HCI: The past fall, Privia announced an association with a company called Navina. Could you talk about some of the weak points that practices have compilation data that this work with Navina could help address?

Fernández: When a doctor tries to take care of a patient, it is really important to have all the available information about that patient. It is so important to have the time for the doctor and the patient to really meet and decide what could be wrong and what could be the best course of action. What has happened to medical care over the years is that much of that time has been absorbed, so the meeting with the patient becomes a little more transactional.

So, one of our main precepts is that we need to take part of the doctor. There are sources of external information, for example, that are not perfectly integrated into the EMR. There is information that the payer has, and there are things that are in the EMR, but unintelligible. The navine tool allows you to find things that the preparation work for the picture may not find. We have worked a bit with them and we found a significant amount of things that we had already sought quite extensively and we had not found.

In addition, when Navina finds something, you can click on it and move it to the appropriate place. We believe this has improved our performance. It also helps with risk coding. One of the problems around risk coding is that you want it to be necessary, right? Risk coding well documented, no games. We are very, very seriously about those things and our audit rates have dramatically improved with this tool. We are providing a much more precise image of that patient with this tool.

HCI: Are you exploring other AI tools, such as writing to take notes?

Fernández: I think it is important that our doctors experience. We are learning from that to find a way forward with those who could be the most successful.

HCI: I saw a blog written by Fred Taweel, MD, who is the medical group of the private group in the Middle Atlantic.
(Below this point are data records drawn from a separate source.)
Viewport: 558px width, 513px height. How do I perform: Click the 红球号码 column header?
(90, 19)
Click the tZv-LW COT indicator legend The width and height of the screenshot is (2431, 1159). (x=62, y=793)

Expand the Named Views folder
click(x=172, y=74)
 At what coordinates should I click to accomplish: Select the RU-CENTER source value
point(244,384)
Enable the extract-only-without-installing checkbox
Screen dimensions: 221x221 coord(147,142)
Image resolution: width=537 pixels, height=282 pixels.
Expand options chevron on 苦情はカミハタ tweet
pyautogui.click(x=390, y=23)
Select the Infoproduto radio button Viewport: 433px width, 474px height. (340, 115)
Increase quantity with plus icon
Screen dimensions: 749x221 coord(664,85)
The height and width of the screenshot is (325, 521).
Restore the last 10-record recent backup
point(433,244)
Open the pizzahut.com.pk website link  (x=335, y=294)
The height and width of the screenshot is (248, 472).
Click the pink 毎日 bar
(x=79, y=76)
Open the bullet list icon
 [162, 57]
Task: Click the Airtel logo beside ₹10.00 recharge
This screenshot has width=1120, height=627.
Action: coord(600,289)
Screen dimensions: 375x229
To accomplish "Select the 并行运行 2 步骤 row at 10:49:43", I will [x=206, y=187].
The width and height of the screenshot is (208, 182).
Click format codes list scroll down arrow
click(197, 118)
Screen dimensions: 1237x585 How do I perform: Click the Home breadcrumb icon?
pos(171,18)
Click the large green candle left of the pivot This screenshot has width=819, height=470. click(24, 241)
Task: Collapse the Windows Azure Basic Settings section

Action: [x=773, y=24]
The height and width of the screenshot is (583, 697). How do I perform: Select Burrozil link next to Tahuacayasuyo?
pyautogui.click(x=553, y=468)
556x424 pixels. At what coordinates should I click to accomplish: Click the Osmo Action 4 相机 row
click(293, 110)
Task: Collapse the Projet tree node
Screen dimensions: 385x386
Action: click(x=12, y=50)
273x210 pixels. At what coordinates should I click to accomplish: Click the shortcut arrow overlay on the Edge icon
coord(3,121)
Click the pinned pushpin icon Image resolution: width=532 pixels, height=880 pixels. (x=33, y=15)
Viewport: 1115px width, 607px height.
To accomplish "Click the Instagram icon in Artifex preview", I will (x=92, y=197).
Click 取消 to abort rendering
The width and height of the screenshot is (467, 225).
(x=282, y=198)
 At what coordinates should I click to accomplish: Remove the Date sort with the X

He stressed that you have recurring meetings, where the practices metric are portrayed transparently and objectively. He said he might think that would lead to the signaling or guilty of the fingers, but said he does not have that effect. It fosters constructive conversations. Can you talk a little about why this is the case and your experience in those meetings?

Fernández: Yes, and I would agree with Fred. We have built a culture in the group that we are here to help people, not only doctors, but also medical assistants and office managers.

In one of our recent retreats we assign seats and place the data in the tables so that everyone could see it. We gather on purpose the people who were obtaining in their qualifications ballots with people who obtain C in their qualifications. At first, they thought this was the most silly thing on earth. But at the end of the meeting, they said this is the best we have done, and it was because they were learning from each other.

HCI: It seems that Privia continues to grow. I just saw an announcement that he is entering the Indiana market? Do you work by finding an anchor practice in a new state and works with them, and then expands from there?

Fernández: Yes, we find an anchor partner. In general, it takes us for a while to find one that is the type of practice that we want to obtain and wants to join us. We do not buy practices, which is another differentiator with many organizations, in particular, hospitals. So, the commitment we get is not because we give them a great check; It is because they have a vision. Many of them want to be in an organization directed by a doctor. And they want to take care of patients a lot and improve results.